My Joseph and I rarely spend time alone. It is a rare occurrence lately. School and work, being a supervisor, 5 kids all the time (not all of these are mine) lead to very little time left over. And since I go to bed most nights by 8pm, this doesn’t even leave us “after the kids are in bed time”. Last night my brother had the kids. A rare chance to spend time together, we didn’t watch movies or tv, we didn’t play games, we didn’t read. We literally just spent time together. Since our time is so few and far between I feel like so much happens in those moments and I wish I could capture them and put them in a jar.
Lying in his arms, my favorite place to be, he showers me in affection, tells me the most wonderful things. Calls me beautiful a thousand times, tells me I am adorable, kisses me a million times. I could’t stop smiling the entire evening.
He told me I am the best woman he has ever met. Then my heart melted when he told me that the girls and I give his life purpose, fill him with drive. Make him happier than he has ever been. I support him, and love him without reserve, without expecting nothing more than his love and support in return and he has never had that before.
I can’t express how happy he makes me, how he takes me as I am, how he loves me no matter how messy my house is, or how crazy my ex husband is. He loves my girls. The most important part of my package deal.

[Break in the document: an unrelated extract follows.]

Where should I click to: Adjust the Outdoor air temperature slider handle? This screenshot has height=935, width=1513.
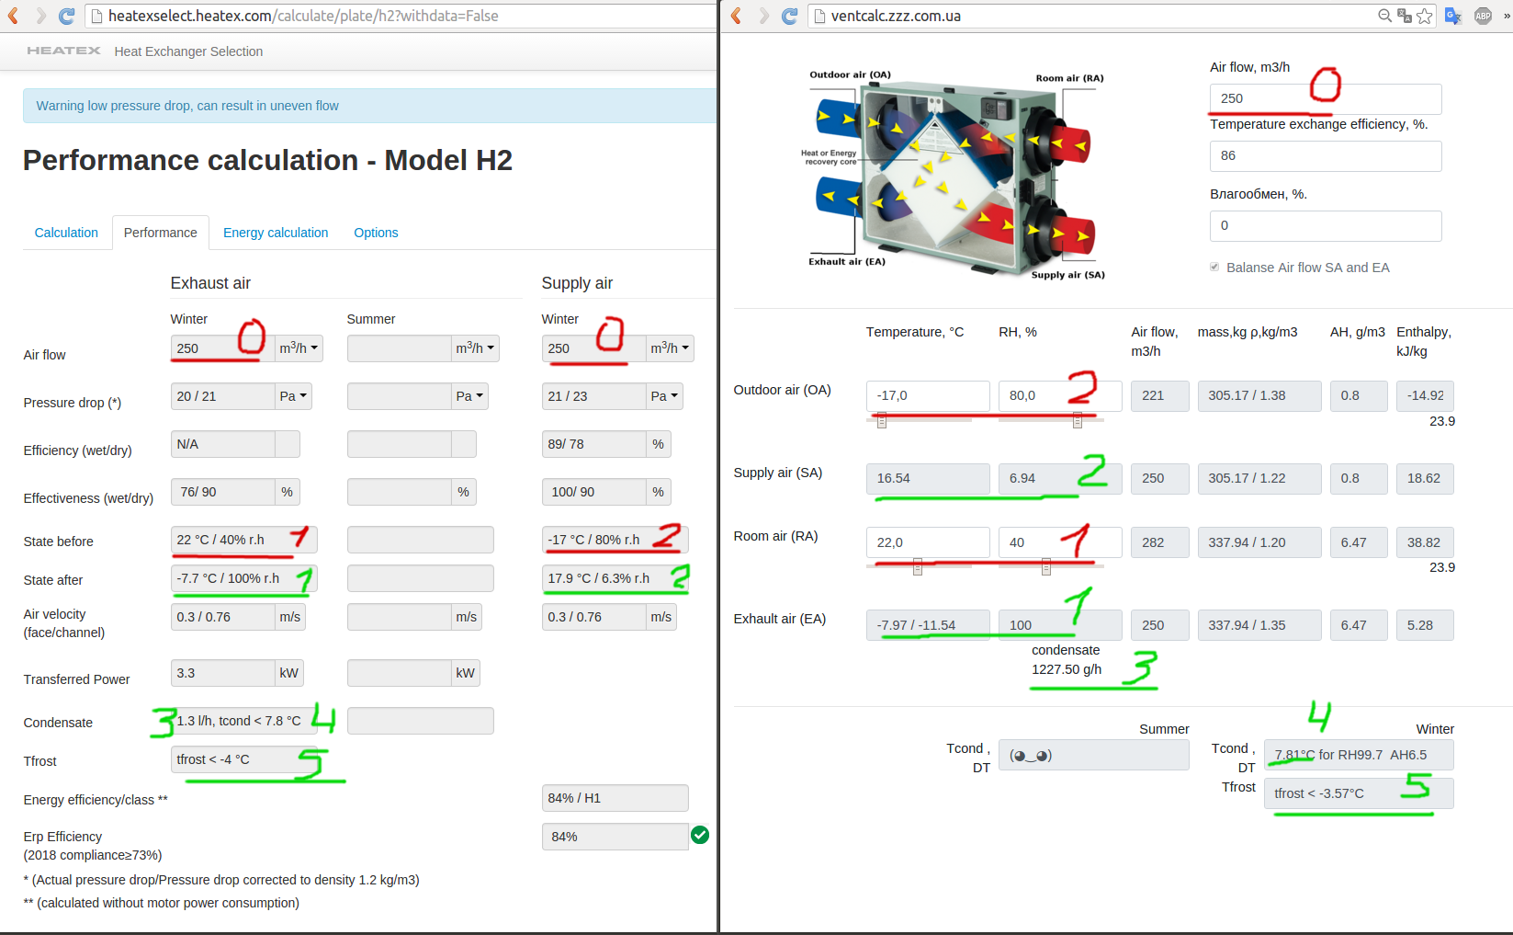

He plays with them, helps Faith with her homework when I can’t do the math (blush) And he will stop everything he is doing just to kiss me.
Consider me completely lost. Over the top lost. Lost to a love that I didn’t even know existed. I’m broke, I have no idea what is going on with my right side, my exhusband is a mean and vindictive man that will spend the rest of his life trying to make my kids think I am a bad mother. But it doesn’t matter. My girls love me and they love Joe, and he loves us. And I really could never ask more than an unconditional love that takes me as I am, never tires of being loved by me.
I ask Joseph, “Do I say I love you too much?”
“How could you say that too much?”
Did I mention I love this man. Sigh. He fed me red and white gummy worms last night. I love him a little more every time he does that. He gives me all of them in the pack. How could I ever ask for more than that kind of love?